On Tue 18-05-21 12:06:42, David Hildenbrand wrote:
> On 18.05.21 11:59, Michal Hocko wrote:
> > On Sun 16-05-21 10:29:24, Mike Rapoport wrote:
> > > On Fri, May 14, 2021 at 11:25:43AM +0200, David Hildenbrand wrote:
> > [...]
> > > > > +		if (!page)
> > > > > +			return VM_FAULT_OOM;
> > > > > +
> > > > > +		err = set_direct_map_invalid_noflush(page, 1);
> > > > > +		if (err) {
> > > > > +			put_page(page);
> > > > > +			return vmf_error(err);
> > > > 
> > > > Would we want to translate that to a proper VM_FAULT_..., which would most
> > > > probably be VM_FAULT_OOM when we fail to allocate a pagetable?
> > > 
> > > That's what vmf_error does, it translates -ESOMETHING to VM_FAULT_XYZ.
> > 
> > I haven't read through the rest but this has just caught my attention.

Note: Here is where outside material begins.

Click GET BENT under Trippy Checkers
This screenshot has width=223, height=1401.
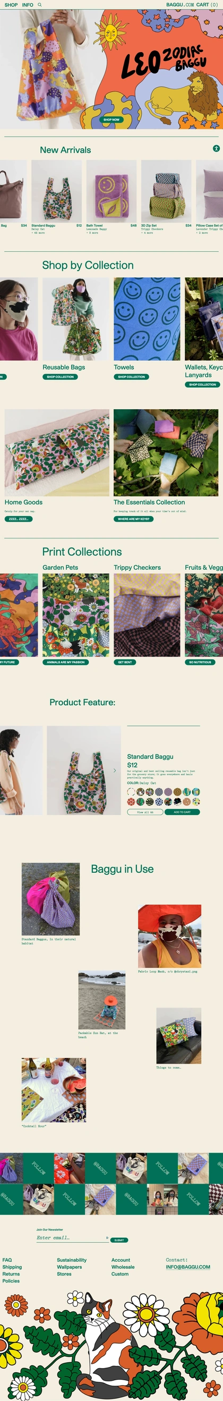[x=125, y=662]
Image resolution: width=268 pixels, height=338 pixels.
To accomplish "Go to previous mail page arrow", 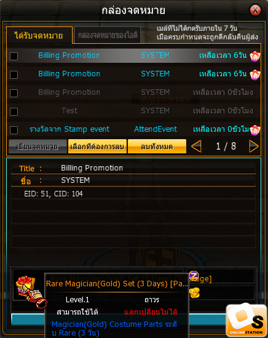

> > Is it really reasonable to trigger the oom killer when you cannot
> > invalidate the direct mapping. From a quick look at the code it is quite
> > unlikely to se ENOMEM from that path (it allocates small pages) but this
> > can become quite sublte over time. Shouldn't this simply SIGBUS if it
> > cannot manipulate the direct mapping regardless of the underlying reason
> > for that?
> > 
> 
> OTOH, it means our kernel zones are depleted, so we'd better reclaim somehow
> ...

Killing a userspace seems to be just a bad way around that.

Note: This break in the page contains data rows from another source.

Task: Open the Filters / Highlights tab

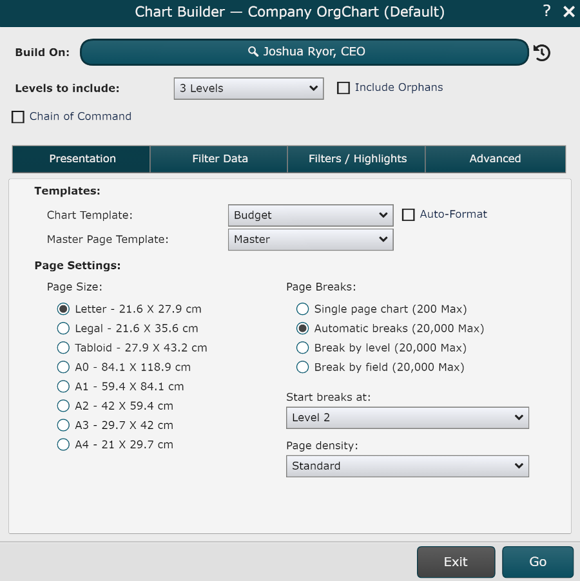Action: [357, 158]
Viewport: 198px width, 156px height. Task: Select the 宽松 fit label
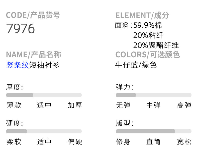[x=184, y=142]
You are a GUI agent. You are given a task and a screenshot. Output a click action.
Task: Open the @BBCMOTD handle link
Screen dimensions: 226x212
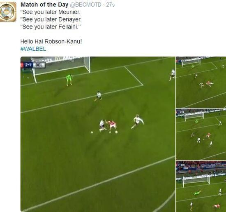click(x=85, y=5)
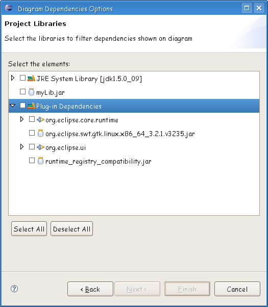
Task: Click the runtime_registry_compatibility.jar jar icon
Action: [x=40, y=161]
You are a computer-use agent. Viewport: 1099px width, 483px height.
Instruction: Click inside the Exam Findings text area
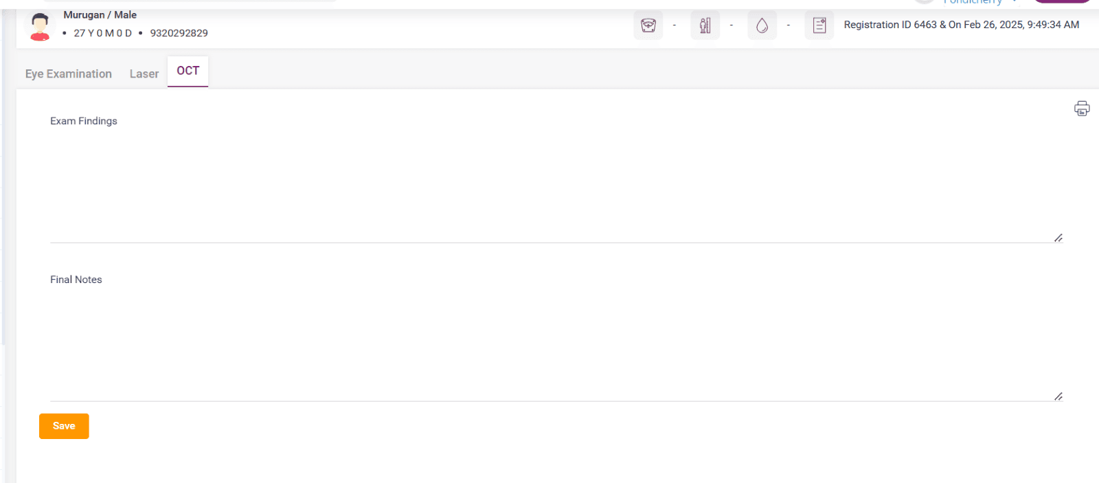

Although I have to say openly that I am not a great fan of VM_FAULT_OOM
in general. It is usually a a wrong way to tell the handle the failure
because it happens outside of the allocation context so you lose all the
details (e.g. allocation constrains, numa policy etc.). Also whenever
there is ENOMEM then the allocation itself has already made sure that
all the reclaim attempts have been already depleted. Just consider an
allocation with GFP_NOWAIT/NO_RETRY or similar to fail and propagate
ENOMEM up the call stack. Turning that into the OOM killer sounds like a
bad idea to me.  But that is a more general topic. I have tried to bring
this up in the past but there was not much of an interest to fix it as
it was not a pressing problem...
-- 
Michal Hocko
SUSE Labs